When I was growing up we called them boggins. When I came here some folks pronounce it a little different. Sounds like bawe-gin. When I first heard it I didn’t understand but I figgered it out cause I’m fmart.
Boggins were expensive and hard to come by when I was growing up, so Mom tied a scarf on our head when we went outside. She tied it under our chin, tight enough to strangle us. Mom had earaches all her life and blamed some of them on not covering her ears in cold and windy weather.
This is interesting — we only called them toboggans if they were long enough to hang down and had a tassel on the end.
The hats like the lovely one in the picture were called simply caps or hats.
I worked with an older lady who said one should always have toboggans on their head in cold weather, as your body heat goes out the top of your head. Medical research debunks this, but I tend to think this older lady was onto something her family had taught down through the years. Sometimes out old ways are better than the medical theories which change every few years. We have a lot of circulation in our heads that is cooled speedily in frigid weather.
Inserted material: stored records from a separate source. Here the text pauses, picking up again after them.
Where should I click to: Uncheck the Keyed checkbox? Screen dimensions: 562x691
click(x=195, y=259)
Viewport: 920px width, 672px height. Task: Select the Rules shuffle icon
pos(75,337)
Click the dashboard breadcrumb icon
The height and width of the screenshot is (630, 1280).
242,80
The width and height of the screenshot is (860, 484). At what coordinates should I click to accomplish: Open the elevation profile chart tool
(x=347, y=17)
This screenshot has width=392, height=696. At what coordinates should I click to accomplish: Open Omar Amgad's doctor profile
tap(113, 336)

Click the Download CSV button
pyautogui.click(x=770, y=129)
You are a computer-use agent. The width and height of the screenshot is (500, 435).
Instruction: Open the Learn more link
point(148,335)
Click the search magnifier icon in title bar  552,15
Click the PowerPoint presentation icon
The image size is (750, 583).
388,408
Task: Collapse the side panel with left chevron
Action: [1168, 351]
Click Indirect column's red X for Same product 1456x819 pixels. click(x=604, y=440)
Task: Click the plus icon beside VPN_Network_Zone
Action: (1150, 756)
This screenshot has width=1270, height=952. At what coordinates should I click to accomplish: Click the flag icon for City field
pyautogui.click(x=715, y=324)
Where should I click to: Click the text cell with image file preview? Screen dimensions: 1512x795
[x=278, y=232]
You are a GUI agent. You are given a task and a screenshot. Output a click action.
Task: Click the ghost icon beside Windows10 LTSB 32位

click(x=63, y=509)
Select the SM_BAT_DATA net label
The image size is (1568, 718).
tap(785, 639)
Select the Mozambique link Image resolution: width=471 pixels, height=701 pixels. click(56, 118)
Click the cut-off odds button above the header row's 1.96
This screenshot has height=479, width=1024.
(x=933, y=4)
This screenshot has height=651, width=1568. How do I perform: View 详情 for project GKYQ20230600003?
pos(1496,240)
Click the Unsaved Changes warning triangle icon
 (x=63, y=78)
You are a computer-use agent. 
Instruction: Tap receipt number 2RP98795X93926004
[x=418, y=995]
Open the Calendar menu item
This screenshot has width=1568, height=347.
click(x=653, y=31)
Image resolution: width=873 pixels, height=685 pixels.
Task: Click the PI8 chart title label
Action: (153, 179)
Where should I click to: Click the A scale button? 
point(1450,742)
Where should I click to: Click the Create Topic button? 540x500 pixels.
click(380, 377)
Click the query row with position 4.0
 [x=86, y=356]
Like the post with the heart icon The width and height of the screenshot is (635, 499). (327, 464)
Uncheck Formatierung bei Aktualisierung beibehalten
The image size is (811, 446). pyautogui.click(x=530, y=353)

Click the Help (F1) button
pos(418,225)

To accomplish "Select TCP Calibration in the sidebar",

It takes a good amount of talent to make a toboggan that looks that good on that pretty head. I enjoy when you bring your family pictures onto the blog. Those girls have some amazing talents that their grandparents probably contributed to.
Very rarely if ever heard them called toe-boggins. Just boggins to us. I think I was probably about 10 years old or so before I had one, maybe even older. Found out in later years that in terms of conserving body heat covering the head is one of the more effective things to do. But I generally only wear one if temperatures are in the 20’s or below.
Sounds like the girls are on to something.
Nice picture with the star right over Chatter’s head and that’s a lovely toboggan she made! There is no better way to stay warm in the winter than wearing a toboggan. I’ve even worn one in the house when the weather is really cold!
Coming from the SC Piedmont, we always referred to toboggans as stocking caps. I was introduced to toboggan after moving north. I had to ask what they were talking about as I thought of a sled.
Tipper,
Just out of curiosity, how do you pronounce toboggan? ‘Cause on the Plateau we say “toe-boggan” and you know I’m just always comparing our two dialects!
My mother (and grandmother and great-grandmother) thought you just couldn’t live through the winter if you didn’t “tie up your head” so we were put in toboggans our whole life. As I got a little older and they weren’t especially fashionable I’d try to take it off as soon as I got out of sight – but you’d better not be caught with your head uncovered in cold weather or you were goin’ to be in a heap of trouble!
Beth-we say toe-boggin too! And yes Granny is always fussing about us going out in the cold without one on our head-especially if we’ve washed our hair the same day 🙂
If it was a toe-boggin wouldn’t you wear it on your feet?
Boggins, is what we always called them, never wore them much myself had to be extremely cold, always put so much static electricity in your hair drove me crazy, just ballcaps or a hooded jacket.